* **Consigne**
Pour chaque affirmation ci-dessous, indiquez par oui ou par non si elle concorde avec l'entretien qui suit, et citez les mots décisifs de l'entretien. 1. La personne interrogée avait réécouté son travail peu de temps auparavant. 2. Elle a été satisfaite de ce qu'elle a réécouté. 3. Le corniste était au meilleur de sa forme le jour de la captation de la sonate pour cor et piano.

Vous avez retenu soixante-quinze pièces. Qu’est-ce qui a guidé cette première élimination ? Votre satisfaction à la réécoute, un souci de cohérence dans la programmation ou d’autres critères ?
Bon, déjà, il y avait longtemps que je n’avais pas réécouté mon travail. Dans un premier temps, je devais être rassurée sur la qualité de ce que j’avais produit.

Votre intuition s’est-elle révélée juste ?
Oui, j’étais très contente de ce que j’écoutais. Parfois, je me disais même que j’étais allée au bout de l’idée que je me faisais de l’œuvre ; et parfois, aussi, certains aléas tempéraient mon enthousiasme.

Par exemple ?
Il y avait une très belle sonate pour cor et piano. Hélas, le jour de la captation, le corniste n’était pas dans sa plus grande forme… Par ailleurs, certaines prises de son n’étaient pas à la hauteur du projet que j’envisageais.

* **Données brutes**
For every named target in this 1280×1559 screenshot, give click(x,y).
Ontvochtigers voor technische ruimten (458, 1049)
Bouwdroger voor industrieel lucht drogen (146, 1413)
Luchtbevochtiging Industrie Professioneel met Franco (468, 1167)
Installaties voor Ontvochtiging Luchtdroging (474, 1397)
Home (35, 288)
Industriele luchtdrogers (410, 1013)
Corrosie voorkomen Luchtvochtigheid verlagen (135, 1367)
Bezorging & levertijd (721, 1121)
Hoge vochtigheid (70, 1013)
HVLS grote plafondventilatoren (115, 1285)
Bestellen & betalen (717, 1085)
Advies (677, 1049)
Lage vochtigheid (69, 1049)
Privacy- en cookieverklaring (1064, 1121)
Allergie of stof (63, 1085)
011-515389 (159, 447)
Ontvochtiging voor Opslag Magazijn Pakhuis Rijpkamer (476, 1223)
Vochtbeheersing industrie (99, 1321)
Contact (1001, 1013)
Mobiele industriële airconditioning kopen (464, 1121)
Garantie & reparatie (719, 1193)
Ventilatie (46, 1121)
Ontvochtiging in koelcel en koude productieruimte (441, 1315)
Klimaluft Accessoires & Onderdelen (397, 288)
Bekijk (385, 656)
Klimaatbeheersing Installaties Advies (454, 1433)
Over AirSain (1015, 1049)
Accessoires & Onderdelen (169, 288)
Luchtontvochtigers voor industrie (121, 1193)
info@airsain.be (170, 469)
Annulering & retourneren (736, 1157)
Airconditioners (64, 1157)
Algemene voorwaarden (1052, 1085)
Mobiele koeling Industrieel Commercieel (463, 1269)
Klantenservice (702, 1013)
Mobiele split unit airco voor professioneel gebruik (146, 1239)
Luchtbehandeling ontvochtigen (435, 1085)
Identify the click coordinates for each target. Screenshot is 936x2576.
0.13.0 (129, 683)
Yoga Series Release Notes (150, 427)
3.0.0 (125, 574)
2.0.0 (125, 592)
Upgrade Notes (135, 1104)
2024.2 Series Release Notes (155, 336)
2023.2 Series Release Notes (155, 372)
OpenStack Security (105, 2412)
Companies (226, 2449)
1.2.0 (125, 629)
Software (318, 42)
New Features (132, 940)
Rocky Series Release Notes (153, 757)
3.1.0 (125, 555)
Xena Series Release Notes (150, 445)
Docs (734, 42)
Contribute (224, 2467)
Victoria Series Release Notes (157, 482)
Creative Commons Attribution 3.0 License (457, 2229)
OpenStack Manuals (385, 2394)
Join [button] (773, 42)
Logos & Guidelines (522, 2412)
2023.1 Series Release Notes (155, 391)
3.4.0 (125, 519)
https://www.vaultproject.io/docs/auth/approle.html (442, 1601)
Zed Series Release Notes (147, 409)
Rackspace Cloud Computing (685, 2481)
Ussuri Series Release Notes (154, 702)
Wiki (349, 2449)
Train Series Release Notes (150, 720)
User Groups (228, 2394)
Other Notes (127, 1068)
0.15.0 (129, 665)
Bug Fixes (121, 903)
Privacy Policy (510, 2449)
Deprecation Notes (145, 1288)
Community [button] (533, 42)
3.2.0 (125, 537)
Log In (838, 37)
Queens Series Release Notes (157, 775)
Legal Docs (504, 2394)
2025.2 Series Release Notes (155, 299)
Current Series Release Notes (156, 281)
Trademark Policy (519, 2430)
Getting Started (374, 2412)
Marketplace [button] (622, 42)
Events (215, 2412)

* **Corrigé**
1. Non : « il y avait longtemps que je n’avais pas réécouté mon travail »
2. Oui : « Oui, j’étais très contente de ce que j’écoutais. »
3. Non : « le corniste n’était pas dans sa plus grande forme »